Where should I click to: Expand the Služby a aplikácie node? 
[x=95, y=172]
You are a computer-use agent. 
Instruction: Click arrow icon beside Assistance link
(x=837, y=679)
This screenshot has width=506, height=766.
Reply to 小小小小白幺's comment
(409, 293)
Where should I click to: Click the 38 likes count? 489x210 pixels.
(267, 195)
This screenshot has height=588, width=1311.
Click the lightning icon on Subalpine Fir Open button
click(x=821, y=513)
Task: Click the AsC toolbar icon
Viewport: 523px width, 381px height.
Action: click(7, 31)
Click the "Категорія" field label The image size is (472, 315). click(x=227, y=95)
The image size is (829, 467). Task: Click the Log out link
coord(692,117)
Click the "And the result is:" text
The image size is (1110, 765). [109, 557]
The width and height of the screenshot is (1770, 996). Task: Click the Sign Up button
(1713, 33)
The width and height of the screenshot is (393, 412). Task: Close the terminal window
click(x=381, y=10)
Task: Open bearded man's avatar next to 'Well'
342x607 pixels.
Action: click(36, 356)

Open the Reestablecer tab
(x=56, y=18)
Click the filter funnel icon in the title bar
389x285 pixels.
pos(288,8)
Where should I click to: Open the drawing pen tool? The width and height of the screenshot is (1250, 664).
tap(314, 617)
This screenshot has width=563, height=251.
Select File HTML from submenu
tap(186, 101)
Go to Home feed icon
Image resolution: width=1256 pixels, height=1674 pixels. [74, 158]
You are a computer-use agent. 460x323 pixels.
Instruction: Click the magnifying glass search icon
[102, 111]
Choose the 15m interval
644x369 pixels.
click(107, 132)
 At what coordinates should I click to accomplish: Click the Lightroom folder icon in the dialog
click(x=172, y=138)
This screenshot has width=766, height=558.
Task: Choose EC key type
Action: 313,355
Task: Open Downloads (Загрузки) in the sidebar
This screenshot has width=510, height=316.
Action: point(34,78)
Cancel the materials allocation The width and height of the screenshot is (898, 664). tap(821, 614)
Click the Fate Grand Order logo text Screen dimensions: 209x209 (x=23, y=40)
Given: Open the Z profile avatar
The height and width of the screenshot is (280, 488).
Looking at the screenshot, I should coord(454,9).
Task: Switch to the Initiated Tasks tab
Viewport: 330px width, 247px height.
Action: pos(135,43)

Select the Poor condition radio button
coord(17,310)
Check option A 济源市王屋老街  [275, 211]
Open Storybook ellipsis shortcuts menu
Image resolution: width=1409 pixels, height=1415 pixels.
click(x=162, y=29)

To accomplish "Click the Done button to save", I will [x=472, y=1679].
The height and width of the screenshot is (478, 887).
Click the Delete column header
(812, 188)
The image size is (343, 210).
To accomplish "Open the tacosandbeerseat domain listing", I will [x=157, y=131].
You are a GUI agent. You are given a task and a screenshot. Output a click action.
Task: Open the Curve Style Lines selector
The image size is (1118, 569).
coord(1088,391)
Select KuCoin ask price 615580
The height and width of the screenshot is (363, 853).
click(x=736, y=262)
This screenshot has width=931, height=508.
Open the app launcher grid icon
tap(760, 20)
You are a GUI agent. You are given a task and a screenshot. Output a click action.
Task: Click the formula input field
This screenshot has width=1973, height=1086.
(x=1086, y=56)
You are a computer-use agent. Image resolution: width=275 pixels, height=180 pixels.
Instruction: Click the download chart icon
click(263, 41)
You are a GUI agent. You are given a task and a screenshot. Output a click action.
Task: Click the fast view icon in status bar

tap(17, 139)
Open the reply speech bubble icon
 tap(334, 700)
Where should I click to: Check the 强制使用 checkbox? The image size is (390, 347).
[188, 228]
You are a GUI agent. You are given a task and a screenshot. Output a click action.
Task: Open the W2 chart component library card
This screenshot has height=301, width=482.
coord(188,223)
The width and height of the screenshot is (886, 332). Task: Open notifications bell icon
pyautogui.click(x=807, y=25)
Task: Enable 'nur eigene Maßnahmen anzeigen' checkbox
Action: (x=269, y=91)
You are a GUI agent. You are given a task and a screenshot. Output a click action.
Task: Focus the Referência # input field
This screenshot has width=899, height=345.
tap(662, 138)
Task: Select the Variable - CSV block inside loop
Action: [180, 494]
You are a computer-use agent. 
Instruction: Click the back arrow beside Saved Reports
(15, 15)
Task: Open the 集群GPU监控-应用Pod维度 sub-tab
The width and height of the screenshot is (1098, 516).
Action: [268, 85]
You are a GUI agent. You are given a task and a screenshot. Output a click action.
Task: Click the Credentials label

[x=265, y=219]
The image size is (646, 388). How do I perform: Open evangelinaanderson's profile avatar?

Given problem => Print the rows between the line holding "Where should I click to: Click" and the line holding "Action: click(7, 31)", inclusive, and nothing else.

Task answer =>
Where should I click to: Click the 38 likes count? 489x210 pixels.
(267, 195)
This screenshot has height=588, width=1311.
Click the lightning icon on Subalpine Fir Open button
click(x=821, y=513)
Task: Click the AsC toolbar icon
Viewport: 523px width, 381px height.
Action: click(7, 31)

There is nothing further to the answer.